→ **TASK STATEMENT**: For the listing below, print exactly the lines from the line with "Customize Settings (371, 1068)" to the line with "cv european format wordpad (507, 1852)", both included, and nothing beyond them.

→ **DATASET**:

↓↓↓

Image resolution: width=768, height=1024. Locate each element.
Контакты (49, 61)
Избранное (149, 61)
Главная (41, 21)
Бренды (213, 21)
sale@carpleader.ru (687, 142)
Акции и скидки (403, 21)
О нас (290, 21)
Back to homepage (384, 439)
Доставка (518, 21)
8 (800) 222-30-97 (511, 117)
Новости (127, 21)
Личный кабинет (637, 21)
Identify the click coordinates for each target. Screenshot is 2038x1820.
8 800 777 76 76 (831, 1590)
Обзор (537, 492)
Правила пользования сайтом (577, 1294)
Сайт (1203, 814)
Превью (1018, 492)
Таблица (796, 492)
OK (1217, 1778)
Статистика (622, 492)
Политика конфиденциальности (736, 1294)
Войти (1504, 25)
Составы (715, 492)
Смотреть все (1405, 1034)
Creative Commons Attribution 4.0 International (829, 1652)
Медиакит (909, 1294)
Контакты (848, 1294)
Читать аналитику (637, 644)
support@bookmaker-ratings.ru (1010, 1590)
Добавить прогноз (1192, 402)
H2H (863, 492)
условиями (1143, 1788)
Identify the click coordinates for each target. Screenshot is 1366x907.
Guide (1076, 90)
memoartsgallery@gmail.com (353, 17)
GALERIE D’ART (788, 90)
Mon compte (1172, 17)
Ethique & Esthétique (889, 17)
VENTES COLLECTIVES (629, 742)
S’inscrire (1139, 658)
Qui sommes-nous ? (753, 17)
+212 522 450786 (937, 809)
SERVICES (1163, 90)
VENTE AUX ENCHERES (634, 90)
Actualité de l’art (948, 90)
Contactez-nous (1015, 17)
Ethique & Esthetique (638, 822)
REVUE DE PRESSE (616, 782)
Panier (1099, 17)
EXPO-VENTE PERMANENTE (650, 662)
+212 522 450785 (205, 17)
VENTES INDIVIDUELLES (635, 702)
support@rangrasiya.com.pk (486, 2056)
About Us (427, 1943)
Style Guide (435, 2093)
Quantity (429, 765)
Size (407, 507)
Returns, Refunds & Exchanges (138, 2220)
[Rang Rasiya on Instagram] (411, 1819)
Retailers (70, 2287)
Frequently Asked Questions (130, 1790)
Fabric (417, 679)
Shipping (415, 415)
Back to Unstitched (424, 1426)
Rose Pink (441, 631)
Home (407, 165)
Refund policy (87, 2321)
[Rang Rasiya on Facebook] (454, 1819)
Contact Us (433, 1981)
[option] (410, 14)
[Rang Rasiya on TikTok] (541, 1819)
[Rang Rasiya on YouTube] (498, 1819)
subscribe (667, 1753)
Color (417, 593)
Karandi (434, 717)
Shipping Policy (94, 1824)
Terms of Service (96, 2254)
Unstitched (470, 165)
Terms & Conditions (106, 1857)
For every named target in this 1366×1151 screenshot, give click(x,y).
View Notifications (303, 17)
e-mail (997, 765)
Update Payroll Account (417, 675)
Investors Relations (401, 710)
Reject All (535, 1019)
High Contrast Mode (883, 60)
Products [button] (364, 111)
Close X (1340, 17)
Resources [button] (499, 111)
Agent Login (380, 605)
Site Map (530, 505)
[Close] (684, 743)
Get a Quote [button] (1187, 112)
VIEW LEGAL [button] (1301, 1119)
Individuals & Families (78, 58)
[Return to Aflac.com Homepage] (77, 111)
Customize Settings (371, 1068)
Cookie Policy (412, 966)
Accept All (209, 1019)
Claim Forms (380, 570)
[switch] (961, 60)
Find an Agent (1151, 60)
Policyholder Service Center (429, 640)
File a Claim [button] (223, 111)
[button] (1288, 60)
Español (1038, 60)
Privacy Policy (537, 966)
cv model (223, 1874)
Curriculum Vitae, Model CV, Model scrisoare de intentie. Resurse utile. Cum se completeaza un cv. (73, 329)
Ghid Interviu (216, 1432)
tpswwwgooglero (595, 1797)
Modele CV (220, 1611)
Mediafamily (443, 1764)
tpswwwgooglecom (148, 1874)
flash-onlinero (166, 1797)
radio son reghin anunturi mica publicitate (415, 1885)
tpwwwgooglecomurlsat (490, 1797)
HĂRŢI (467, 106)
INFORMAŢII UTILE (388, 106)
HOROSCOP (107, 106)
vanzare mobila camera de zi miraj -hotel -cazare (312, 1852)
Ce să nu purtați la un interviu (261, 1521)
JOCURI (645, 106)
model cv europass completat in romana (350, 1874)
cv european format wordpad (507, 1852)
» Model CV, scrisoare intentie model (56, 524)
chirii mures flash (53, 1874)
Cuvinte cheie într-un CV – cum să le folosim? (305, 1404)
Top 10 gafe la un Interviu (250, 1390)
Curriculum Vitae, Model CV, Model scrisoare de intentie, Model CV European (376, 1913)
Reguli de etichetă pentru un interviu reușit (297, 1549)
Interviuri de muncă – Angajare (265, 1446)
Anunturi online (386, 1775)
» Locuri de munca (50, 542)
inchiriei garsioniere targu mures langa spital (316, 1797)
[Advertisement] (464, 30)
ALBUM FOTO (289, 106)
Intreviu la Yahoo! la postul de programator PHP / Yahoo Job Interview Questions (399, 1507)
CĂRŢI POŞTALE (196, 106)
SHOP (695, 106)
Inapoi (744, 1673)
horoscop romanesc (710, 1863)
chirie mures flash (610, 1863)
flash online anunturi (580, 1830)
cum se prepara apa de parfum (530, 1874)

↑↑↑

→ **FINISHED EXERCISE**:
Customize Settings (371, 1068)
Cookie Policy (412, 966)
Accept All (209, 1019)
Claim Forms (380, 570)
[switch] (961, 60)
Find an Agent (1151, 60)
Policyholder Service Center (429, 640)
File a Claim [button] (223, 111)
[button] (1288, 60)
Español (1038, 60)
Privacy Policy (537, 966)
cv model (223, 1874)
Curriculum Vitae, Model CV, Model scrisoare de intentie. Resurse utile. Cum se completeaza un cv. (73, 329)
Ghid Interviu (216, 1432)
tpswwwgooglero (595, 1797)
Modele CV (220, 1611)
Mediafamily (443, 1764)
tpswwwgooglecom (148, 1874)
flash-onlinero (166, 1797)
radio son reghin anunturi mica publicitate (415, 1885)
tpwwwgooglecomurlsat (490, 1797)
HĂRŢI (467, 106)
INFORMAŢII UTILE (388, 106)
HOROSCOP (107, 106)
vanzare mobila camera de zi miraj -hotel -cazare (312, 1852)
Ce să nu purtați la un interviu (261, 1521)
JOCURI (645, 106)
model cv europass completat in romana (350, 1874)
cv european format wordpad (507, 1852)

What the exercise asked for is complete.